#### Page excerpt:
Merge 2fab0f2 into 85b31f7

commons-statistics-distribution/src/main/java/org/apache/commons/statistics/distribution/BetaDistribution.java

@@ -40,6 +40,13 @@ public class BetaDistribution extends AbstractContinuousDistribution {
      */
     public BetaDistribution(double alpha,
                             double beta) {
+        if (alpha <= 0) {
+            throw new DistributionException(DistributionException.NOT_STRICTLY_POSITIVE, alpha);
+        }
+        if (beta <= 0) {
+            throw new DistributionException(DistributionException.NOT_STRICTLY_POSITIVE, beta);
+        }
+
         this.alpha = alpha;
         this.beta = beta;
         z = LogGamma.value(alpha) + LogGamma.value(beta) - LogGamma.value(alpha + beta);
@@ -63,28 +70,48 @@ public double getBeta() {
         return beta;
     }
 
-    /** {@inheritDoc} */
+    /** {@inheritDoc}
+     *
+     * <p>The density is not defined when {@code x = 0, alpha < 1}, or {@code x = 1, beta < 1}.
+     * In this case the limit of infinity is returned.
+     */
     @Override
     public double density(double x) {
         return Math.exp(logDensity(x));
     }
 
-    /** {@inheritDoc} **/
+    /** {@inheritDoc}
+     *
+     * <p>The density is not defined when {@code x = 0, alpha < 1}, or {@code x = 1, beta < 1}.
+     * In this case the limit of infinity is returned.
+     */
     @Override
     public double logDensity(double x) {
         if (x < 0 ||
             x > 1) {
             return Double.NEGATIVE_INFINITY;
         } else if (x == 0) {
             if (alpha < 1) {
-                throw new DistributionException(DistributionException.TOO_SMALL,
-                                                alpha, 1.0);
+                // Distribution is not valid when x=0, alpha<1
+                // due to a divide by zero error.
+                // Do not raise an exception and return the limit.
+                return Double.POSITIVE_INFINITY;
+            }
+            // Special case of cancellation: x^(a-1) (1-x)^(b-1) / B(a, b)
+            if (alpha == 1) {
+                return -z;
             }
             return Double.NEGATIVE_INFINITY;
         } else if (x == 1) {
             if (beta < 1) {
-                throw new DistributionException(DistributionException.TOO_SMALL,
-                                                beta, 1.0);
+                // Distribution is not valid when x=1, beta<1
+                // due to a divide by zero error.

#### List of tasks:
a: In the BetaDistribution diff, what does logDensity now return when x is 0 and alpha is less than 1?
b: Can you continue the BetaDistribution diff from the point where it stops?

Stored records
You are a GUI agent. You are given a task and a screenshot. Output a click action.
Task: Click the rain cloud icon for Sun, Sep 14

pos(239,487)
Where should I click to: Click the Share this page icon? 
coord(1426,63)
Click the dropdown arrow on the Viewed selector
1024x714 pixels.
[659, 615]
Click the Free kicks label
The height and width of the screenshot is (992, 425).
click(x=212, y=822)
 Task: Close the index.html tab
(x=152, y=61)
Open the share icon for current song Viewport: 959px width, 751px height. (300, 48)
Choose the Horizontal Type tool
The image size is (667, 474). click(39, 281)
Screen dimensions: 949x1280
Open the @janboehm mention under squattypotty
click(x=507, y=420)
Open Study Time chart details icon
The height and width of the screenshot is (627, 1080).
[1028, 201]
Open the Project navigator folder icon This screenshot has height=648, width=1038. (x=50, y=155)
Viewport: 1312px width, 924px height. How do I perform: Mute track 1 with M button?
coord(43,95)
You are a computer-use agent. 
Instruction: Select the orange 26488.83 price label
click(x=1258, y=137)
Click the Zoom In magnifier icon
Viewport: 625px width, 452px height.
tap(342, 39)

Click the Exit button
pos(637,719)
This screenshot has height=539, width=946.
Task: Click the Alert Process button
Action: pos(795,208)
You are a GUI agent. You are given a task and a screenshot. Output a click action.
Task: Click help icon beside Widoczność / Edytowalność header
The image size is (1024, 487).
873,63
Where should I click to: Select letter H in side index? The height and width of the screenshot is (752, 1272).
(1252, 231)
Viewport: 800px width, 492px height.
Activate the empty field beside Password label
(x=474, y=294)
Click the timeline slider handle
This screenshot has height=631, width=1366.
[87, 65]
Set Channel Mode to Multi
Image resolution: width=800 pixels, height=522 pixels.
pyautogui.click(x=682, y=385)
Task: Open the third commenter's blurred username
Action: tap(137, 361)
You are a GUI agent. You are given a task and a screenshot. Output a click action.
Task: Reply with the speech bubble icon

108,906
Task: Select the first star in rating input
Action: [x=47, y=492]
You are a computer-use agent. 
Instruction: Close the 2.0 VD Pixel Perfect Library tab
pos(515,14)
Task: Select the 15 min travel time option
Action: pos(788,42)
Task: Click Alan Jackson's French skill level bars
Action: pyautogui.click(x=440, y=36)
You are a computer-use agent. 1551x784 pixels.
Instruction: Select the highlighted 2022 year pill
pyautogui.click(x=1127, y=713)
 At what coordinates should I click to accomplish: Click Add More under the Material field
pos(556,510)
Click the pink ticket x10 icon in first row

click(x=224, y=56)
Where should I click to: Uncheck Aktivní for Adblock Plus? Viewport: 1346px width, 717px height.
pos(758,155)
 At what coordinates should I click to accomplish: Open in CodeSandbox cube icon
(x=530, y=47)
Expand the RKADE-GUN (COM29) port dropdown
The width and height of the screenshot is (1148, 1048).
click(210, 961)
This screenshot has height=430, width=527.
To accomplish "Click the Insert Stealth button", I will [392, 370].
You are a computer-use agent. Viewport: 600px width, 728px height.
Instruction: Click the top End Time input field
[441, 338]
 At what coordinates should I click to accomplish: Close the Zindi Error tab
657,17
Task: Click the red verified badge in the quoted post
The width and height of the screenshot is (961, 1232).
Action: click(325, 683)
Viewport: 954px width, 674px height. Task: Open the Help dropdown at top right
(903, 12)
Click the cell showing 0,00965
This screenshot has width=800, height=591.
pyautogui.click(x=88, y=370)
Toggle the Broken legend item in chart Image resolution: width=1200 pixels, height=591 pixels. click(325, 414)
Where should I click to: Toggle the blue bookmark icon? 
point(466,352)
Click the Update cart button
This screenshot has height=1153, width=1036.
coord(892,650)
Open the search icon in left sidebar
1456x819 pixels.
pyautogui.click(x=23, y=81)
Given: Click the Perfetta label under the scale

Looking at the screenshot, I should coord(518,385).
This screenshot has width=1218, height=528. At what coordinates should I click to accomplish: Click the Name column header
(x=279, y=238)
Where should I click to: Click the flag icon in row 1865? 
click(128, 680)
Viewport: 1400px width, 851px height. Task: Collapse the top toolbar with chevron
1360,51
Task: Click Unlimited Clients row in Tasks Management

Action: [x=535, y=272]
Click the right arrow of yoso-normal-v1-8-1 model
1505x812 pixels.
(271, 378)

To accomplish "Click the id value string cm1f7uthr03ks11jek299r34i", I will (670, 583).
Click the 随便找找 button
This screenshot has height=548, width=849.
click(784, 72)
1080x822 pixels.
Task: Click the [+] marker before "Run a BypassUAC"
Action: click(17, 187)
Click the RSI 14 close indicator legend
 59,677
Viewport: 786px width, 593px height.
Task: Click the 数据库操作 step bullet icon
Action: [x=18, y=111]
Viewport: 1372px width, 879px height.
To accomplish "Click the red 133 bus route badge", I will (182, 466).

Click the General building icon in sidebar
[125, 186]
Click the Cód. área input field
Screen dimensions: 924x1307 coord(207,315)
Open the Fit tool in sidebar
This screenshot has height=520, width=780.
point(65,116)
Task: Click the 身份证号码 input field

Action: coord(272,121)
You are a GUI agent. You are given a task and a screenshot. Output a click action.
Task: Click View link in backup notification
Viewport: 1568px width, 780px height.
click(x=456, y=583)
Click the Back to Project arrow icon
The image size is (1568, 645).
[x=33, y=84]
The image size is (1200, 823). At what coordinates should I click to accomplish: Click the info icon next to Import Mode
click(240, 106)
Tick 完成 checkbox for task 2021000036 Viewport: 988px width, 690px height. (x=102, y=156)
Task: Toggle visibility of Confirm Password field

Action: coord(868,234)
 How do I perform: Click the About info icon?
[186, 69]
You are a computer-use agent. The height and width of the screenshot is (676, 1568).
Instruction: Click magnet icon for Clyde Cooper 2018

#### Task responses:
a: Double.POSITIVE_INFINITY

b:
+                // Do not raise an exception and return the limit.
+                return Double.POSITIVE_INFINITY;
+            }
+            // Special case of cancellation: x^(a-1) (1-x)^(b-1) / B(a, b)
+            if (beta == 1) {
+                return -z;
             }
             return Double.NEGATIVE_INFINITY;
         } else {

commons-statistics-distribution/src/main/java/org/apache/commons/statistics/distribution/GumbelDistribution.java

@@ -27,10 +27,10 @@ public class GumbelDistribution extends AbstractContinuousDistribution {
     /** &pi;<sup>2</sup>/6. */
     private static final double PI_SQUARED_OVER_SIX = Math.PI * Math.PI / 6;
     /**
-     * <a href="http://mathworld.wolfram.com/Euler-MascheroniConstantApproximations.html">
+     * <a href="https://en.wikipedia.org/wiki/Euler%27s_constant">
      * Approximation of Euler's constant</a>.
      */
-    private static final double EULER = Math.PI / (2 * Math.E);
+    private static final double EULER = 0.57721566490153286060;
     /** Location parameter. */
     private final double mu;
     /** Scale parameter. */

commons-statistics-distribution/src/main/java/org/apache/commons/statistics/distribution/LevyDistribution.java

@@ -39,9 +39,15 @@ public class LevyDistribution extends AbstractContinuousDistribution {
      *
      * @param mu Location parameter.
      * @param c Scale parameter.
+     * @throws IllegalArgumentException if {@code c <= 0}.
      */
     public LevyDistribution(final double mu,
                             final double c) {
+        if (c <= 0) {
+            throw new DistributionException(DistributionException.NOT_STRICTLY_POSITIVE,
+                                            c);
+        }
+
         this.mu = mu;
         this.c = c;
         this.halfC = 0.5 * c;

commons-statistics-distribution/src/main/java/org/apache/commons/statistics/distribution/LogisticDistribution.java

@@ -30,8 +30,8 @@ public class LogisticDistribution extends AbstractContinuousDistribution {
     private final double mu;
     /** Scale parameter. */
     private final double scale;
-    /** Inverse of "scale". */
-    private final double oneOverScale;
+    /** Logarithm of "scale". */
+    private final double logScale;
 
     /**
      * Creates a distribution.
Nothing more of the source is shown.